Well I've just watched our Joan on telly talking husbands and how she saved the best until last, her Percy. it was all upbeat and showbiz until we got to the demise of sister Jackie with breast cancer...I was so engrossed my Toblerone was melting all over my fingers and I looked very troubled listening looking and licking. Not at all how Joan would behave. Well not unless on the casting couch...
Celebrity
Why am I now obsessed with other people's cancer? OPC is the topic for me. Oh and obituaries in my local paper, age determined before trying to fathom cause. Fathers day today and my one year departed Dad is not sending any "signs, hints or tips" to let me know how good he's having it. Is he living it large in Heaven? is Heaven a bit like Greece, nice and warm and we wear togas? Will there be Toblerone? Nope, he's having none of it. Mind you he ignored me alot when he was here, I suspect my drama's,divorces and diets bored him then. Having to listen and give me his hankies for all eternity probably isn't his idea of Heaven. I give up looking out for signs...
Paparazzi
Then it's the ' bust lookers'. I'm putting the bins out and so is half the street. All watching my knockers trying to guess which one it is? Has she had one off? Has she got the Big C coz she's rather chubby and has hair? Are the rumours that she's dying true? Didn't she have a few husbands? I bet they couldn't cope with her - she looks a handful - well more than a handful, titter, titter!!! Get the joke there?

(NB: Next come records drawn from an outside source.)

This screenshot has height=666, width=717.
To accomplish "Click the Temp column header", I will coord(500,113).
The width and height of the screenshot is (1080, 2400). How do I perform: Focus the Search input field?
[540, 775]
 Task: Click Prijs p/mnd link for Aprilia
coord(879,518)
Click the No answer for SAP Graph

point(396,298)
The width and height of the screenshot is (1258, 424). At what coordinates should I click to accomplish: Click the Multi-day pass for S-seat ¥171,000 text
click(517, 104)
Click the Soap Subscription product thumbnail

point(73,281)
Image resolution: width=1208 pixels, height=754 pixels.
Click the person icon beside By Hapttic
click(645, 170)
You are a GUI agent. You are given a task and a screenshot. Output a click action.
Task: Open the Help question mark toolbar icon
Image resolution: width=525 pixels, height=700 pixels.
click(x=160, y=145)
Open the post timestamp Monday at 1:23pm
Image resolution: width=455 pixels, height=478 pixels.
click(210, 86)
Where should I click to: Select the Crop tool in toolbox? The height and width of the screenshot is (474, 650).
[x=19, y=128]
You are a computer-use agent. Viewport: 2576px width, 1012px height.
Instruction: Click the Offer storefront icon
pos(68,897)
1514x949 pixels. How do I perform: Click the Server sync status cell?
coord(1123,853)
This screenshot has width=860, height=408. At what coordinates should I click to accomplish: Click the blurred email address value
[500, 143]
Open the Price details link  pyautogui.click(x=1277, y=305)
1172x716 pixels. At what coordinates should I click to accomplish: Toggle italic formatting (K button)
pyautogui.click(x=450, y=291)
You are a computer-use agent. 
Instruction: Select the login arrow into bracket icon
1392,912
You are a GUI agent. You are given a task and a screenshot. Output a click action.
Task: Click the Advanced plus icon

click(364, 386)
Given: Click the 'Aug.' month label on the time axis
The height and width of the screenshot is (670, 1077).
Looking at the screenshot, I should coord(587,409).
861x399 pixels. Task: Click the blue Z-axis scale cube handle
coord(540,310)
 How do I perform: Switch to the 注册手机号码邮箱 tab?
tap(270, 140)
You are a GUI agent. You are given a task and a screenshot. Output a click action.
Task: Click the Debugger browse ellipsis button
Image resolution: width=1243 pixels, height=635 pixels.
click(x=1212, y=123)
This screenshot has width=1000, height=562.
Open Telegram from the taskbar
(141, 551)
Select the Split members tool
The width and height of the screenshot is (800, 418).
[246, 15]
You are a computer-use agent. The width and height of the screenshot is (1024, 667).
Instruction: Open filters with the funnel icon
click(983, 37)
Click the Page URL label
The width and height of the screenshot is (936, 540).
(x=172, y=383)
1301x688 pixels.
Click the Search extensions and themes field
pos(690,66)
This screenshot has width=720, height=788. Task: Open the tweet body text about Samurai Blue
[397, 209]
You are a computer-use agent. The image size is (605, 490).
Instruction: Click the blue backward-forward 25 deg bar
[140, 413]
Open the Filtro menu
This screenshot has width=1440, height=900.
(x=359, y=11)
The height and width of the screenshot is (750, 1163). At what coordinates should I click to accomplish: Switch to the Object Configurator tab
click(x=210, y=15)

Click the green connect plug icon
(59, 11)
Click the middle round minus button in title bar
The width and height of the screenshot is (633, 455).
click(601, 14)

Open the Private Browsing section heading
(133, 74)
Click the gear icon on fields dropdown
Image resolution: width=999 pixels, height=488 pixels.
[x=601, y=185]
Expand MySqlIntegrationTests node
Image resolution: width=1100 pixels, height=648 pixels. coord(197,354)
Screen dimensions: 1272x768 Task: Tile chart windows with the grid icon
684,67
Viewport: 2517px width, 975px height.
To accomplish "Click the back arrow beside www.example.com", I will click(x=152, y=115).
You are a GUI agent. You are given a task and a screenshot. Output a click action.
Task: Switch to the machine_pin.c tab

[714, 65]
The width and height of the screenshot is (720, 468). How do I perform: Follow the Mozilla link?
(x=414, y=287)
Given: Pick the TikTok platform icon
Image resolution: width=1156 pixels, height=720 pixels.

Retreating from public life
So now I'm in bed and writing this. I know I'm not your normal celebrity and you've never heard of me until now but you are no doubt starting to know me slightly. I've just realised that I have a chin on my chest as I write on my phone. I've grown my own buffer so I will find it easy to do more nightly ruminations. Joan says she will be publishing her diaries soon. I am beating her to it.